Large telescopes are custom-built and rare. There is no standard practice or model. Every time a large telescope is built, its designers must re-think the challenges, check every application, and improve on what has been done before.
The Magellan main mirrors are f/1.25 paraboloids and a radical departure from the nearly solid-glass mirrors of the past. Each is 21,000 pounds of borosilicate glass with a lightweight honeycomb structure inside. It took 6 months to build the mold for each mirror, 2 days to fill it with chunks of glass, 1 week to melt the glass and spin it into shape (in a specially designed rotating oven), and 3 months for the glass to cool. Each was then polished for 8 months while its surface was constantly tested for accuracy. Relative to their size, the main mirrors are about as thin as a dime.
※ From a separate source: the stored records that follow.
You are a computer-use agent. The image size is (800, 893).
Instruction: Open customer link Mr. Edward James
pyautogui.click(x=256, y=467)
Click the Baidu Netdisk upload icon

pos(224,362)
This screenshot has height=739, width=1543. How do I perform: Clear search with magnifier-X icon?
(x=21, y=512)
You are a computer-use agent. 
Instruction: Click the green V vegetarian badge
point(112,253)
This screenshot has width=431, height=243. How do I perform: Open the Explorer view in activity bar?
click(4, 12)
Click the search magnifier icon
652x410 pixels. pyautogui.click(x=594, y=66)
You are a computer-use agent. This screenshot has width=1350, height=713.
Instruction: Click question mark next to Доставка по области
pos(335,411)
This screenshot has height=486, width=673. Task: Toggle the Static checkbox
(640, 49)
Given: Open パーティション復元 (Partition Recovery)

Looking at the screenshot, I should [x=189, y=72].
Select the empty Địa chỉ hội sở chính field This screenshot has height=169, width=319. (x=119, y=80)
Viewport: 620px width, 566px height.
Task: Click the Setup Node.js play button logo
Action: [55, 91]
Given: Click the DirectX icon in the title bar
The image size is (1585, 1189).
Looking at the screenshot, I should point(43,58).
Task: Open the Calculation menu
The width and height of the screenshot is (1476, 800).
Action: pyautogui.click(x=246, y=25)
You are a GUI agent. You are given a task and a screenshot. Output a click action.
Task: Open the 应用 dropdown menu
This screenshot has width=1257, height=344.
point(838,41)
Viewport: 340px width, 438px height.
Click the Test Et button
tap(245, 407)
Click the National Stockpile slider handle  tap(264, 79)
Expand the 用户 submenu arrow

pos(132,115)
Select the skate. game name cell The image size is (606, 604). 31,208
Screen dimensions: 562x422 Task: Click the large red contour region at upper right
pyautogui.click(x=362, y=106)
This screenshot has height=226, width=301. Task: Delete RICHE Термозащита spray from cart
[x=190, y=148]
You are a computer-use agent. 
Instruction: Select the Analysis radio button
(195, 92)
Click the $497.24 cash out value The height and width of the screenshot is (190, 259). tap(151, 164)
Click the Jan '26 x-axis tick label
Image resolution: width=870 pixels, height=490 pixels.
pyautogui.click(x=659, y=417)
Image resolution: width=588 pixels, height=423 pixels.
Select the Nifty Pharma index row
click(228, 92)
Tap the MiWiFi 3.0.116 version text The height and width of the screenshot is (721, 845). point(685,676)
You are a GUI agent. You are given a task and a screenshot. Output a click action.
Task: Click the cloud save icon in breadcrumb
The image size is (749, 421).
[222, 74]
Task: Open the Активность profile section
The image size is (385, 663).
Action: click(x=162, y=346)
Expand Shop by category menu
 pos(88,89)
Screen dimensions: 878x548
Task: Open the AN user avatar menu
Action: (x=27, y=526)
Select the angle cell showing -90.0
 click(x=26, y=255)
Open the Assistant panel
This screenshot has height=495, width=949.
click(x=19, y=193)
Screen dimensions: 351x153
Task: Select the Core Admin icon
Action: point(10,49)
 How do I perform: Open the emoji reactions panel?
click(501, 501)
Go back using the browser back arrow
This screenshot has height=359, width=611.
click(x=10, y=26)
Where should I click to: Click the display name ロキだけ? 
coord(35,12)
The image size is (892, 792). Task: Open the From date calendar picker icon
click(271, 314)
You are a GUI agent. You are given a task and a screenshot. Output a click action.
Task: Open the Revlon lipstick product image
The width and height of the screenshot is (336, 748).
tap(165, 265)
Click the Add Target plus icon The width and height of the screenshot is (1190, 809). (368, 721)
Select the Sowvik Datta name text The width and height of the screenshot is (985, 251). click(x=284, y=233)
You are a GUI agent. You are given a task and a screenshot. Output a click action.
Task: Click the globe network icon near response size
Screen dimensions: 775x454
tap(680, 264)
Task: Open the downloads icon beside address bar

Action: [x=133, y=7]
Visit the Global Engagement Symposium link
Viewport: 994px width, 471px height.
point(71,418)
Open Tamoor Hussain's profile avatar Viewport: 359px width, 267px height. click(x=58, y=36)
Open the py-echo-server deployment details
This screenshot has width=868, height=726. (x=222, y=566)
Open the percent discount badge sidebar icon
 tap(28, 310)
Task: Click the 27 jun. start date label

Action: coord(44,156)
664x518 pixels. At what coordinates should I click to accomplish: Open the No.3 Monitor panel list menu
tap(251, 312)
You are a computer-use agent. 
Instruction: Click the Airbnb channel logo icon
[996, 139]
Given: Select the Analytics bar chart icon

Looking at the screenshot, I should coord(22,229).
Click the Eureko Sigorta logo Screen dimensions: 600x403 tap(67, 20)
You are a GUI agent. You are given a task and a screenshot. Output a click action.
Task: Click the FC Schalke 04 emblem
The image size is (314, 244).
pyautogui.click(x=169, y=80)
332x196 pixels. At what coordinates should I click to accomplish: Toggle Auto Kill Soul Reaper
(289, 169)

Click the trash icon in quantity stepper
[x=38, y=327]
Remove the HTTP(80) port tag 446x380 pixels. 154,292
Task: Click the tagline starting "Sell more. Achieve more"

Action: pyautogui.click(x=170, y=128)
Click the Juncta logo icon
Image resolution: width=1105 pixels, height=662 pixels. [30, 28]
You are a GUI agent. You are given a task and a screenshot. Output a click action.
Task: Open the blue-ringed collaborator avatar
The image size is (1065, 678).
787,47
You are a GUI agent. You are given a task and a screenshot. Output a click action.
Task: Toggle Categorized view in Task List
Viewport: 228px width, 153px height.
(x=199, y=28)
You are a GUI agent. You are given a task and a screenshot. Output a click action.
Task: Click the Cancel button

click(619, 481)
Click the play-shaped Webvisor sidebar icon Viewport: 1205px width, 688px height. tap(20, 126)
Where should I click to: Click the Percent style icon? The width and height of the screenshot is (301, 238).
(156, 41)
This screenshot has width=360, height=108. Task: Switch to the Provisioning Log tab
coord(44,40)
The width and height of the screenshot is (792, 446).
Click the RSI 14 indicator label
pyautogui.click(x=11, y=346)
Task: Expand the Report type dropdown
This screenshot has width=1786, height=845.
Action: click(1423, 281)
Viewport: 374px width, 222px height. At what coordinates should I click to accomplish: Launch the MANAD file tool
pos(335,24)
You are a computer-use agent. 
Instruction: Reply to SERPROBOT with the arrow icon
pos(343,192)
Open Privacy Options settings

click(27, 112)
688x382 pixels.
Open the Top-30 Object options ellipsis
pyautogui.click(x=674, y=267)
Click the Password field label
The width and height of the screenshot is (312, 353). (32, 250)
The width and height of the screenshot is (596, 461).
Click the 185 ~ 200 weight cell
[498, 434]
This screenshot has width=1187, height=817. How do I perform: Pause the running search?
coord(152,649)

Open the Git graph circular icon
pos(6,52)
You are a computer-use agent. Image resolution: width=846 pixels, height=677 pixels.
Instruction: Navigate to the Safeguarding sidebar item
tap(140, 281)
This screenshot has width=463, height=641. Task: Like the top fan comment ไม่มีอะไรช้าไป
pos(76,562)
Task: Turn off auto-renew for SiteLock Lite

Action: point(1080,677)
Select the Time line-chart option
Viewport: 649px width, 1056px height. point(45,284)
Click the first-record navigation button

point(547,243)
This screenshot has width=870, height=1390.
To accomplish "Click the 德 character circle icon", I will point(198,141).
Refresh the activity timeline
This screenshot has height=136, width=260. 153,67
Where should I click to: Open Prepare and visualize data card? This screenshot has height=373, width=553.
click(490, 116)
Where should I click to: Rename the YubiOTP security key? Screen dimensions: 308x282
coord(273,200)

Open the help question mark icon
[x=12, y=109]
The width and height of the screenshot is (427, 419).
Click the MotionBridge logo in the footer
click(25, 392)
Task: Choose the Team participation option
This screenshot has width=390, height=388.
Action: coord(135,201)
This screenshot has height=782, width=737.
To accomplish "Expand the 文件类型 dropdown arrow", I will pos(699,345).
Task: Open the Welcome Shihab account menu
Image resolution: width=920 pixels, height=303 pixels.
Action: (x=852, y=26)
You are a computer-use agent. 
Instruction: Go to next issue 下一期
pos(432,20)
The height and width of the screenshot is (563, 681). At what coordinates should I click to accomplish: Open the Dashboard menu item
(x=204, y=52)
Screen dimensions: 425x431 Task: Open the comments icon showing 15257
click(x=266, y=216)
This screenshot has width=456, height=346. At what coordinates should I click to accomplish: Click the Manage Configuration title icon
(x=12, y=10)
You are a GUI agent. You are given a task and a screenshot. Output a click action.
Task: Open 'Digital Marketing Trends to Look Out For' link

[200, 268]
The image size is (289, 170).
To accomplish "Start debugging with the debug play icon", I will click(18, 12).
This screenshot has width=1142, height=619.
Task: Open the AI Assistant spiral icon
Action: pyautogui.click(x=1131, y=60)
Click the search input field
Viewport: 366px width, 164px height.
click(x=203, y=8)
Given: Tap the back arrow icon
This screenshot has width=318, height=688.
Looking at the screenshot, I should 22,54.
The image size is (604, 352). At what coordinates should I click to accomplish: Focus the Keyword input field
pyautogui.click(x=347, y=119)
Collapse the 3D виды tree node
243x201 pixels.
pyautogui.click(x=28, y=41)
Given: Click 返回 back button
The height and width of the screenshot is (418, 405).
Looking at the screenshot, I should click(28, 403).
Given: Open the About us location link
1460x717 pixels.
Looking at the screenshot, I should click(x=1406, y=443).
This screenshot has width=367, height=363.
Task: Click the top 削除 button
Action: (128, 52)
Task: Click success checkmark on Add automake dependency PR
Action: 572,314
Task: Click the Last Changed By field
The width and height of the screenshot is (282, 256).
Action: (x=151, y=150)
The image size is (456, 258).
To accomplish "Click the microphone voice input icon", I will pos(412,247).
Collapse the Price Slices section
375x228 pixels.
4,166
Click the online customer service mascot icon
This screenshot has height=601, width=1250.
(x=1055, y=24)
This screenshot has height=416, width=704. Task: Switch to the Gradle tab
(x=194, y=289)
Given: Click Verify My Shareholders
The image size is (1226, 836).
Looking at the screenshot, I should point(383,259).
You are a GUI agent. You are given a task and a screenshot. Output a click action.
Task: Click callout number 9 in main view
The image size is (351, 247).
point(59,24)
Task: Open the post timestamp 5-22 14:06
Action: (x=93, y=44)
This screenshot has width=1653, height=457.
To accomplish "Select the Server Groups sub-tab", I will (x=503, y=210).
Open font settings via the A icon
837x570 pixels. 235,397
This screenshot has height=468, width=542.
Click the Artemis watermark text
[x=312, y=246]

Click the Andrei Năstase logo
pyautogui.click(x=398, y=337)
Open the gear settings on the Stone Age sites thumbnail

The aluminum surface of each mirror is a mere four-millionths of an inch (0.1 micron) thick. Each also sits in a "cell" that peforms two important functions. First, the cell's thermal control systems prevent warping from thermal expansion and contraction. Second, the support systems in the cells maintain the mirrors in their proper shape, so there is no distortion or cracking. The actual shape of the mirror surface is controlled to within two-millionths of an inch (0.05 microns).
The telescopes float on a film of high-pressure oil on a 9-meter diameter circular track. To prevent slippage, the drive cylinders and drive surfaces are forced together with 10,000 pounds of pressure. Astronomical images are tracked to within 0.02 arcsecond in calm conditions. The telescopes themselves are so well-balanced and frictionless that a gentle push from a child can move all their 150 tons.